隻有一個匯款賬號,還有一句:「醫生,醫藥費從這些錢裡扣。」
我順著蛛絲馬跡過去找人,最後在一個破舊小區找到了人。
我認識,高中時大家口中那個有天賦的貧困生。
那天他看見是我立刻關上了門,我裝模作樣地咳嗽了兩聲後又放我進來。
我看著他纏著紗布的右手,問他:「怎麼弄的?」
他說:「關你什麼事,快回醫院。」
最後是我把水果刀對準自己,他才緊張地開口,含糊地解釋:畫了張假畫,被人打了,手斷了。
我把刀往地上一甩,看著他罵:「誰讓你做的,我不需要你做這種事。」
他對我的嘲弄置若罔聞,隻開口勸我:「夏楠,回醫院吧。」
他是真的貧困,
在自尊心最要強的年紀,坦然地當著一群人的面從年級主任手裡接過捐款。
那張照片,現在還在公眾號上。
他的天賦被老師誇過一遍又一遍,老師給他湊了學費,但是現實很遺憾,他沒有遙遙領先的成績。
更不幸的是,高考前一天他摔傷了手,錯過高考。
上輩子誰都想不到窩在舊小區的窮畫家,劍走偏鋒後沒有為了自己,反而給醫生打了兩百萬。
重來一世,我不想去阻攔蔣淮川。
這個時間,季宴還好好的,窩在舊小區畫那些暫時看不到未來的畫。
但是沒關系,我有錢,我能讓那些畫看到未來。
6
門推開時,季宴低垂著眼,嗓音含著不耐:「誰啊。
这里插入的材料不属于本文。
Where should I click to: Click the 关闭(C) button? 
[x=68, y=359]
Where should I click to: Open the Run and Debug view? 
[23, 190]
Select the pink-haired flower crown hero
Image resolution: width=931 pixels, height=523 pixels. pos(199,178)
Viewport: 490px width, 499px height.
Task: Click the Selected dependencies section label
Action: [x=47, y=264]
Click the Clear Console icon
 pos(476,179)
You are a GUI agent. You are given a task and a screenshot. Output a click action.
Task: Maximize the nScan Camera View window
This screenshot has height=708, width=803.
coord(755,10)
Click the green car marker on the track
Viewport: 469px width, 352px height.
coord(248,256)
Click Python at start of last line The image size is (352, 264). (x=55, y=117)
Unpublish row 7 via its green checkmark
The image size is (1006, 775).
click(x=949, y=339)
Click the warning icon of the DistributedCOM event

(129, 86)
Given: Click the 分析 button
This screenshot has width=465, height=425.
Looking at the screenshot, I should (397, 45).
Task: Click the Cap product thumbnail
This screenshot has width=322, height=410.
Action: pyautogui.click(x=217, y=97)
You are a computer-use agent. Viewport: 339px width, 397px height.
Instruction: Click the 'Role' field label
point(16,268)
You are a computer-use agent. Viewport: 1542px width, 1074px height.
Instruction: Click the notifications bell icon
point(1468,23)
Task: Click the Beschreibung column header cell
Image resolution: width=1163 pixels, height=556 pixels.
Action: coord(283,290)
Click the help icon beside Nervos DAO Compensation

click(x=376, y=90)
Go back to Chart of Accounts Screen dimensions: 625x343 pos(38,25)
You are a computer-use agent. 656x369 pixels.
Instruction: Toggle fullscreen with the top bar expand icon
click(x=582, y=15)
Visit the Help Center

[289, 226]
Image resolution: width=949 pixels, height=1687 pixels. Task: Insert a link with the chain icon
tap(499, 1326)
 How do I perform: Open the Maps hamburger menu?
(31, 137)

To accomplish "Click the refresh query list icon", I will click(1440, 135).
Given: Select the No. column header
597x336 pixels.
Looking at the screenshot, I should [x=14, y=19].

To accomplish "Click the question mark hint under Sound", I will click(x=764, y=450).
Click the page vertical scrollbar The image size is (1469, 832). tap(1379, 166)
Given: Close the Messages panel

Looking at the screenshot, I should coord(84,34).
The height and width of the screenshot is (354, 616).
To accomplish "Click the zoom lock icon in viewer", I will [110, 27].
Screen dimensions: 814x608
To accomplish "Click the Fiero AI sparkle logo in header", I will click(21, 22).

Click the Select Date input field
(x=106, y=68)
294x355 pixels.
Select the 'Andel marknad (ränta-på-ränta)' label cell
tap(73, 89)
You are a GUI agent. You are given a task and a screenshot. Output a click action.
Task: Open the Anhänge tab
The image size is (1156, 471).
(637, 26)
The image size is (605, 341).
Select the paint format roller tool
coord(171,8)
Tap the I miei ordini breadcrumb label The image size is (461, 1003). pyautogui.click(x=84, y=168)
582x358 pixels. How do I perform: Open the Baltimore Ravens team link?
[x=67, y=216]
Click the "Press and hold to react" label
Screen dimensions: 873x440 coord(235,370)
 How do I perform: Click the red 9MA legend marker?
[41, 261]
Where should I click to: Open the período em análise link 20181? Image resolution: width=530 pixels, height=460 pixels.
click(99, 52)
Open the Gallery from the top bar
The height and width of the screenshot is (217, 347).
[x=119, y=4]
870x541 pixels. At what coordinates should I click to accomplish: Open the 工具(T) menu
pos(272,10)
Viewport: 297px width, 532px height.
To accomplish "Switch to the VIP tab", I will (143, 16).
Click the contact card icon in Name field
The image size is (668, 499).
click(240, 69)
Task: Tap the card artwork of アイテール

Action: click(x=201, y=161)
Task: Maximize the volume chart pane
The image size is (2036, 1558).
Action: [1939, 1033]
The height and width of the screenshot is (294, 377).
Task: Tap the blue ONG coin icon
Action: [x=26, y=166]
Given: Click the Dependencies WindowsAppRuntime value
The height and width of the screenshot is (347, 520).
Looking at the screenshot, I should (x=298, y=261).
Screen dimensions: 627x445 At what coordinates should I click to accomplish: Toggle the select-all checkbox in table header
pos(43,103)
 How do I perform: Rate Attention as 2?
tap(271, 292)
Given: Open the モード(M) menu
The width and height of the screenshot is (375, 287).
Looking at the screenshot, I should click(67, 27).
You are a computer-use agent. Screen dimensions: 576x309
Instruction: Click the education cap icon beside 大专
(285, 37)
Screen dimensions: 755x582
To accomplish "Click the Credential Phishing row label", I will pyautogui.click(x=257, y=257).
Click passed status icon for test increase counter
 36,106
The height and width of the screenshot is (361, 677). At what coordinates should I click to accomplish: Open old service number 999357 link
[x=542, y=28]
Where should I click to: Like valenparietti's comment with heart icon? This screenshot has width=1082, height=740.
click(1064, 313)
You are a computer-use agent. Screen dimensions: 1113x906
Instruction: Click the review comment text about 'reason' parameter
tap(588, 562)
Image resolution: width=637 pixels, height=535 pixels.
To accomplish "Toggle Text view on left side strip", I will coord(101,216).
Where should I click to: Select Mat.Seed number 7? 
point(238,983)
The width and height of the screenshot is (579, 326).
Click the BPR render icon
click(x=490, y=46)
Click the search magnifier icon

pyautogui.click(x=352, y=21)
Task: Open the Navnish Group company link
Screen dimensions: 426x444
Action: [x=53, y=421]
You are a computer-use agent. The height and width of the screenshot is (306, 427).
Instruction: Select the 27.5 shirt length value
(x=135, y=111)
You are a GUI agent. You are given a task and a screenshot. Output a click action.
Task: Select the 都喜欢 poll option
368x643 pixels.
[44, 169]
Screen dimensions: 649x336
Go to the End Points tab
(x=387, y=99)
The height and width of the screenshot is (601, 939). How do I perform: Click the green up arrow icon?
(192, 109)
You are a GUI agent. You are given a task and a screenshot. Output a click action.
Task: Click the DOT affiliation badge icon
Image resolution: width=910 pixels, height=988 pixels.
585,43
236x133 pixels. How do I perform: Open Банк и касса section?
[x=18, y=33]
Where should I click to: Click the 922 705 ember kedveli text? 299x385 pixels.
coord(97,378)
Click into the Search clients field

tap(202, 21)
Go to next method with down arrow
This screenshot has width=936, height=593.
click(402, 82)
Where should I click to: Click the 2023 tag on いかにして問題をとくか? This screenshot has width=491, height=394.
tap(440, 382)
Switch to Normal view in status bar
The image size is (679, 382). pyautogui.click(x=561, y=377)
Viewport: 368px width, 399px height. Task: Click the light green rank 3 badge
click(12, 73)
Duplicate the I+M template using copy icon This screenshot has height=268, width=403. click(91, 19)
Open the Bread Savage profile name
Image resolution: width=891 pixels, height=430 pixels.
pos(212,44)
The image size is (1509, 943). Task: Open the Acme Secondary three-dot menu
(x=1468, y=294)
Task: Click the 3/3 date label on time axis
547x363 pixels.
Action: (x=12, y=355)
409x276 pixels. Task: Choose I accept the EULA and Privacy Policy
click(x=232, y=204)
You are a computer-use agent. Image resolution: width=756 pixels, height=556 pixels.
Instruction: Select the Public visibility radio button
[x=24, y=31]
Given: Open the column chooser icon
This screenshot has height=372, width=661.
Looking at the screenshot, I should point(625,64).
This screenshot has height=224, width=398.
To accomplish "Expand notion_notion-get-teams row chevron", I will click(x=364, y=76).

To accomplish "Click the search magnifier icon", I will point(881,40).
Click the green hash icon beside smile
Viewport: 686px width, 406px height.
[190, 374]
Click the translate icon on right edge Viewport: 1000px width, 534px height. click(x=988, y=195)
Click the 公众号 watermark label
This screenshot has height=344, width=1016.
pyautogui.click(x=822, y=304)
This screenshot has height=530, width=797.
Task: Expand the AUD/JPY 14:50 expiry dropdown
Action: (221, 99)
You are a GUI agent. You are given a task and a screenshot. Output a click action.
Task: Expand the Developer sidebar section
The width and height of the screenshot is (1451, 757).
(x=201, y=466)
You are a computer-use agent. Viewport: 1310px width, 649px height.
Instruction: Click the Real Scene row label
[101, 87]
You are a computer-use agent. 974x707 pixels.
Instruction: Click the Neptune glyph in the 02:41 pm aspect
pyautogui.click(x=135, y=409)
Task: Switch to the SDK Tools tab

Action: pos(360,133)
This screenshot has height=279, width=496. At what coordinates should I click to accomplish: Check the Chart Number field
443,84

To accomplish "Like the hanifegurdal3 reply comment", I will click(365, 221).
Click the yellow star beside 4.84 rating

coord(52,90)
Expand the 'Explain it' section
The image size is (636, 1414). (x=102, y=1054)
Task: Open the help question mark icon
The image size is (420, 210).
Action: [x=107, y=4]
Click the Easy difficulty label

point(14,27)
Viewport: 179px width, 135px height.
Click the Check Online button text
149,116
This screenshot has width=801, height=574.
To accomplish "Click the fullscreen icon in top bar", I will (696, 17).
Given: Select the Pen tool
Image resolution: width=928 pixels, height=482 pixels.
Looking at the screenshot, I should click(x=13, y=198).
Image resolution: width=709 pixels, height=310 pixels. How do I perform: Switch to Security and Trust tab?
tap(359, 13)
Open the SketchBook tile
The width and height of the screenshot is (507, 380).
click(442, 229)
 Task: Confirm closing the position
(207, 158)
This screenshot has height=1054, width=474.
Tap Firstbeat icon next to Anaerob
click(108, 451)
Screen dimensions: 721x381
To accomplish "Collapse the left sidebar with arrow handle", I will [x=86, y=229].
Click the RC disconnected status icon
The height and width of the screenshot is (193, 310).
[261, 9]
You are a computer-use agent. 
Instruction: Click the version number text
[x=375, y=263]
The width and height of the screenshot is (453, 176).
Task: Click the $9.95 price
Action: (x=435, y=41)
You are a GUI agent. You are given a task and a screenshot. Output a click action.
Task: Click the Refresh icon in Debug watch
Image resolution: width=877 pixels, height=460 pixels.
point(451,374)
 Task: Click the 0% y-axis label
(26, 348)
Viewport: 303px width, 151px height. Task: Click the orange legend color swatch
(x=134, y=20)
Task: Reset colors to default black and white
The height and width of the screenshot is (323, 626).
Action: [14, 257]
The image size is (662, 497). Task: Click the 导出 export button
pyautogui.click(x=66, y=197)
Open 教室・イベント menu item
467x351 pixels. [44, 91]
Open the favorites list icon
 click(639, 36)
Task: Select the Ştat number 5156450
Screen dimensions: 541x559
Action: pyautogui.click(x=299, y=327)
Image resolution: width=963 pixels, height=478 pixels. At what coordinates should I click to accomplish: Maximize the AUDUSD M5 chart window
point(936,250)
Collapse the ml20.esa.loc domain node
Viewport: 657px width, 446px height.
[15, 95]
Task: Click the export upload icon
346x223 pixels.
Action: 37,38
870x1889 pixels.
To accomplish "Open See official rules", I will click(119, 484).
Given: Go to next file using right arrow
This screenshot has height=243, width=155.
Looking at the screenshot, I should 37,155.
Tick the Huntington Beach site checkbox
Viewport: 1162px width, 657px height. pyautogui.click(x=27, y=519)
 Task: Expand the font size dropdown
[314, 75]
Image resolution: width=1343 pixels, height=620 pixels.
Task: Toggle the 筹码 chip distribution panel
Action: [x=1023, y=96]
」
看見是我,頓了頓又問:「有事?」
我的目光落在他完整的兩隻手上,
又落在他臉上。
白、瘦,臉上沒有傷口。
上輩子我再一次住院時,季宴讓醫生把新的藥、新的器材全都往我身上砸。
那時我和蔣淮川剛離婚,隻不過原本離婚協議書上的一半財產變成我淨身出戶。
我沒想過我會重新回到醫院,所以毫不猶豫地籤了字。
最後那段時間,幾乎是用錢換我的生命。
他不敢懈怠,隨時害怕著錢不夠,白天陪著我練習左手畫畫,晚上又去找各種各樣的工作。
很長一段時間,他臉上都是各種各樣的傷口。
我看著完整的季宴開口:「我找你有事。」
「嗯。」
尷尬頓時蔓延,我盯著他看,僵持半晌。
他嘆了口氣,後退一步:「別站外面了,進來吧。」
我跟著他進屋,
出租屋還是那副模樣。
小但是幹淨,陽臺堆著顏料和畫架。
上輩子,很長一段時間我都是在這裡度過的。
那時我並不想去醫院,又一次疼到無法動彈時,是他出現在我眼前。
我罵他:「你像狗一樣跟在我身後,煩不煩啊。」
他不回答我,隻看著我說:「夏楠,你趕不走我的。」
他提出折中的想法哄我:「不去醫院,就在這裡好不好。」
無論我對他惡言相向多少次,他永遠用那雙溫柔的眼看我。
失去意識前,他握著我的手哽咽著說:「楠楠,如果有下輩子,能不能和我在一起。」
喜歡一個人根本藏不住,就算不說話,也會從眼睛裡流露出來。